_O que fazer:_ Na entrevista sobre o Bradesco, reescreva de forma mais concisa o parágrafo que começa com "O que temos dito é que essa liderança", preservando seus fatos principais.

_Trecho selecionado:_
::::::::

Quando o sr. ingressou no Bradesco, o banco tinha apenas seis agências. Hoje, está presente em todos os municípios brasileiros. Qual a sensação?

Entrei quando ainda era uma casa bancária, em 1942. Sessenta e sete anos depois, conseguimos concluir essa presença integral.

Qual o sentimento?

Primeiramente, é um trabalho de presença na comunidade, que envolve a criação de condições de inclusão do cidadão dentro da atividade bancária. É um trabalho digno de registro.

Qual a importância de estar em todos os municípios?

É um banco voltado para o mercado doméstico e com capacidade de participar da atividade bancária em todo canto do País.

Aproveitando a inauguração da agência em Heliópolis, qual a importância da baixa renda para os planos do Bradesco?

O crescimento notório e as mudanças de categoria do cidadão oferecem oportunidades crescentes. É gente que vai sendo incorporada à atividade bancária. É uma oportunidade interessante para o Bradesco ter uma posição consolidada.

Os bancos brasileiros estão prontos para se expandir na baixa renda?

Sim, é algo tranquilo. Mas depende da estrutura. É um segmento que exige um dispêndio muito grande do ponto de vista tecnológico.

Muita gente diz que os mais pobres costumam dar menos calote. É verdade?

Não faço essa distinção. O que existe é que o volume que se empresta para as categorias mais pobres é muito maior. De qualquer forma, não há tanta diferença. O que existe é a seleção natural na busca da segurança nos empréstimos.

Mas e qualidade do crédito? O que se deve observar para emprestar nessa faixa?

A tradição do cliente, seu comportamento, ver se há algo negativo no cadastro. Tudo isso cresce progressivamente. Não há alocação de valores que possam comprometer.

O Bradesco vai buscar de volta a liderança entre os bancos privados?

O que temos dito é que essa liderança foi alcançada (pelo Itaú Unibanco), depois de cinco décadas, pela soma de dois grandes players, o Itaú e o Unibanco. Então, não podemos ficar sôfregos atrás da reconquista. Progressivamente, estaremos habilitados para gradualmente diminuir a diferença, que é o objetivo.

Qual o sentimento para o sr., que sempre comandou um líder?

O conforto nosso é que foi a soma de dois players. Não foi um que avançou ou nós que recuamos. É um conforto que naturalmente não invalida a busca de diminuir a diferença que existe.

Qual a estratégia para diminuir essa diferença?

Um trabalho profícuo, de realizações.

Por isso é tão importante ter presença em todo o País?

::::::::

_Dados armazenados:_
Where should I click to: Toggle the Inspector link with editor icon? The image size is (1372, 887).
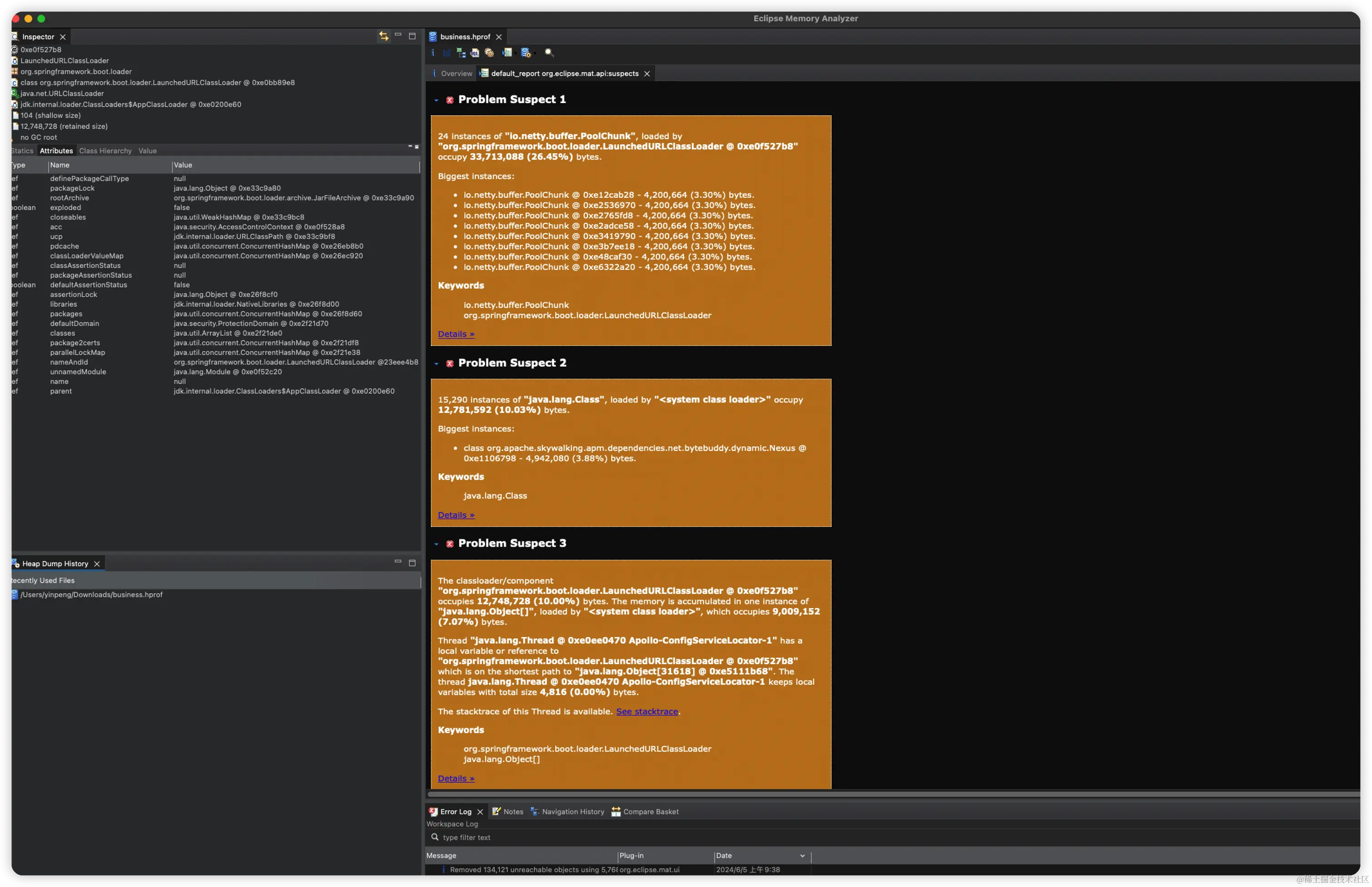(x=384, y=36)
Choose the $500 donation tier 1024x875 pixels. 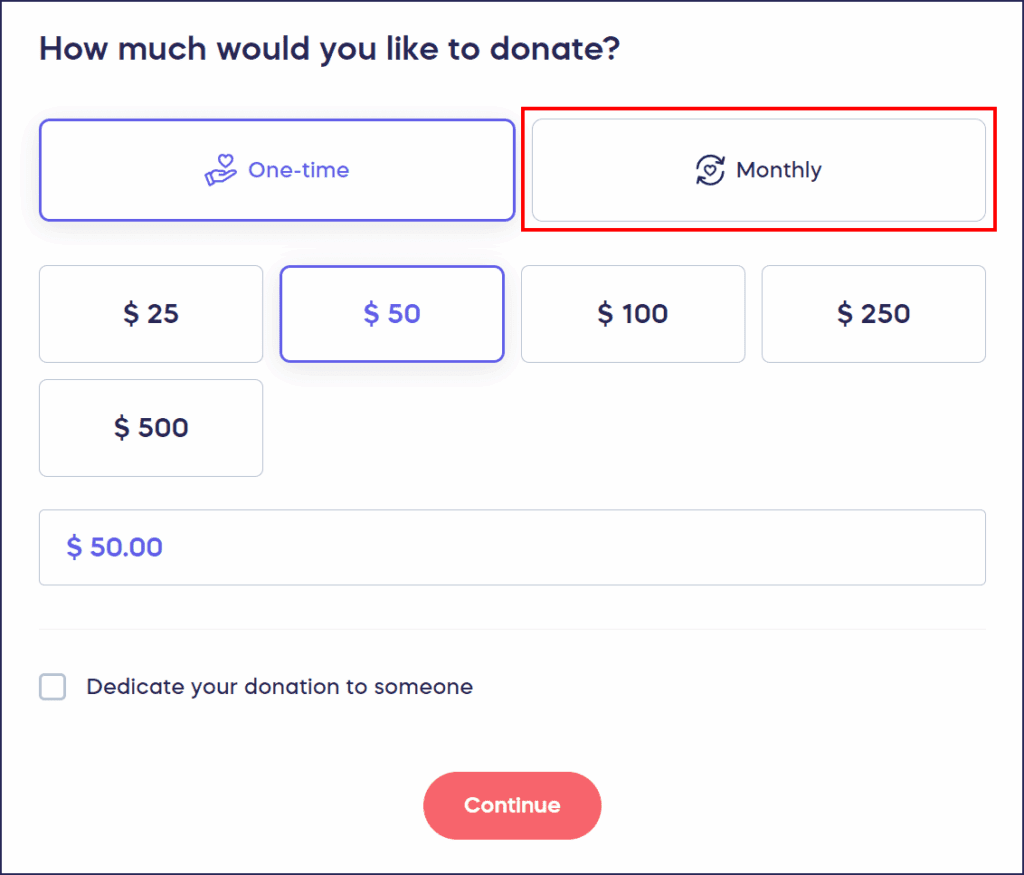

::::::::

_Solução a seguir:_ A liderança entre os bancos privados foi alcançada pelo Itaú Unibanco, depois de cinco décadas, pela soma de dois grandes players, o Itaú e o Unibanco. Por isso, o Bradesco não pode buscar a reconquista com sofreguidão. Seu objetivo é diminuir a diferença de forma gradual.